Synthesis of cationic β-cyclodextrin functionalized silver nanoparticles and their drug-loading applications.

作者信息

Yang Ke, Liu Junfeng, Luo Laichun, Li Meilin, Xu Tanfang, Zan Junfeng

机构信息

College of Pharmacy, Hubei University of Chinese Medicine Wuhan 430065 P. R. China

Key Laboratory of Traditional Chinese Medicine Resource and Compound Prescription, Ministry of Education, Hubei University of Chinese Medicine Wuhan 430065 P. R. China.

出版信息

RSC Adv. 2023 Mar 6;13(11):7250-7256. doi: 10.1039/d2ra08216k. eCollection 2023 Mar 1.

Abstract

Silver nanoparticles have attracted great attention owing to their distinct physicochemical properties, which inspire the development of their synthesis methodology and their potential biomedical applications. In this study, a novel cationic β-cyclodextrin (C-β-CD) containing a quaternary ammonium group and amino group was applied as a reducing agent as well as a stabilizing agent to prepare C-β-CD modified silver nanoparticles (CβCD-AgNPs). Besides, based on the inclusion complexation between drug molecules and C-β-CD, the application of CβCD-AgNPs in drug loading was explored by the inclusion interaction with thymol. The formation of AgNPs was confirmed by ultraviolet-visible spectroscopy (UV-vis) and X-ray diffraction spectroscopy (XRD). Scanning electron microscopy (SEM) and transmission electron microscopy (TEM) showed the prepared CβCD-AgNPs were well dispersed with particle sizes between 3-13 nm, and the zeta potential measurement result suggested that the C-β-CD played a role in preventing their aggregation in solution.

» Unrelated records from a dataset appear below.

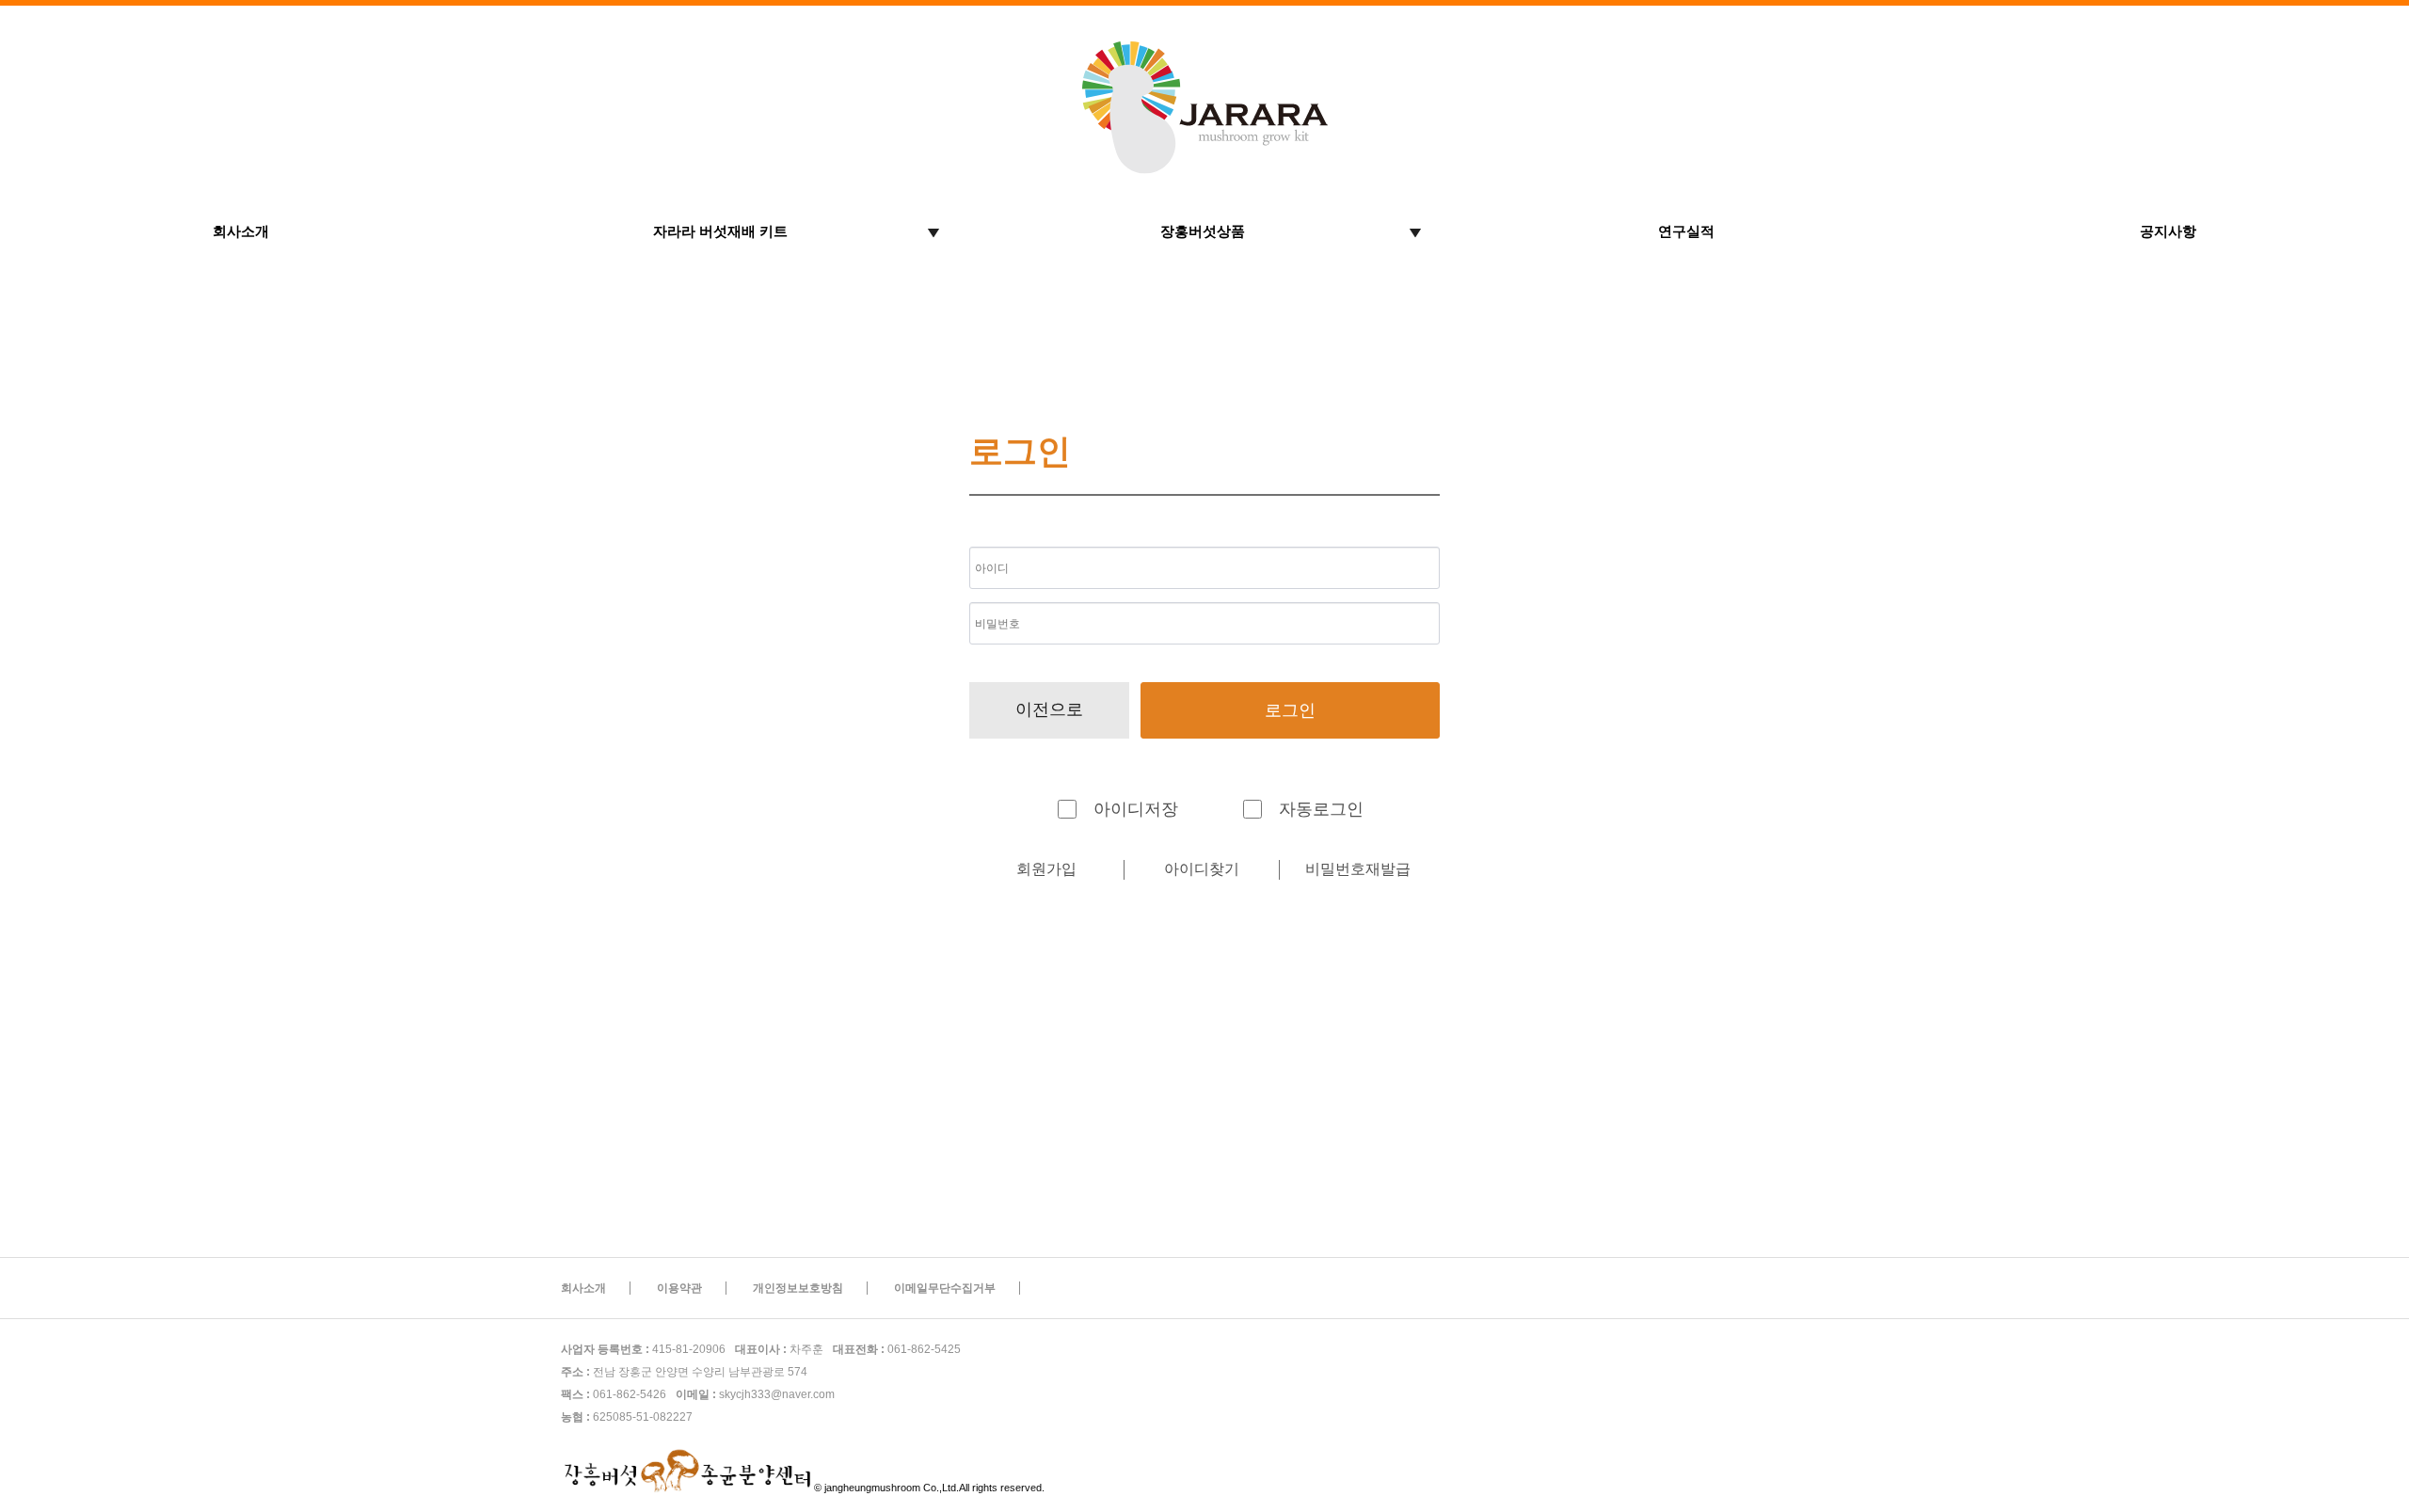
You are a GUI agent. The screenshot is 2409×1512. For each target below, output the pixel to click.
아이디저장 (1135, 809)
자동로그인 (1321, 809)
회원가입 (1046, 869)
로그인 (1290, 710)
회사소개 (241, 231)
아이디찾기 (1201, 869)
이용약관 (679, 1288)
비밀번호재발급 (1358, 869)
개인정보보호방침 (798, 1288)
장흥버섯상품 (1202, 231)
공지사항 (2168, 231)
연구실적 (1686, 231)
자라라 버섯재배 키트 (720, 231)
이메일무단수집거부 (945, 1288)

H Nuclear magnetic resonance spectroscopy (H-NMR) and Fourier transform infrared spectroscopy (FT-IR) revealed the encapsulation and reduction of AgNPs by C-β-CD. The drug-loading action of CβCD-AgNPs was demonstrated by UV-vis and headspace solid-phase microextraction gas chromatography mass spectrometry (HS-SPME-GC-MS), and the results of TEM images showed the size increase of nanoparticles after drug loading.

摘要

由于其独特的物理化学性质,银纳米颗粒引起了广泛关注,这激发了其合成方法的发展及其潜在的生物医学应用。在本研究中,一种含有季铵基团和氨基的新型阳离子β-环糊精(C-β-CD)被用作还原剂和稳定剂来制备C-β-CD修饰的银纳米颗粒(CβCD-AgNPs)。此外,基于药物分子与C-β-CD之间的包合络合作用,通过与百里酚的包合相互作用探索了CβCD-AgNPs在药物负载方面的应用。通过紫外可见光谱(UV-vis)和X射线衍射光谱(XRD)确认了AgNPs的形成。扫描电子显微镜(SEM)和透射电子显微镜(TEM)显示所制备的CβCD-AgNPs分散良好,粒径在3-13nm之间,zeta电位测量结果表明C-β-CD在防止其在溶液中聚集方面发挥了作用。核磁共振氢谱(H-NMR)和傅里叶变换红外光谱(FT-IR)揭示了C-β-CD对AgNPs的包封和还原作用。通过UV-vis和顶空固相微萃取气相色谱质谱联用仪(HS-SPME-GC-MS)证明了CβCD-AgNPs的载药作用,TEM图像结果显示载药后纳米颗粒尺寸增大。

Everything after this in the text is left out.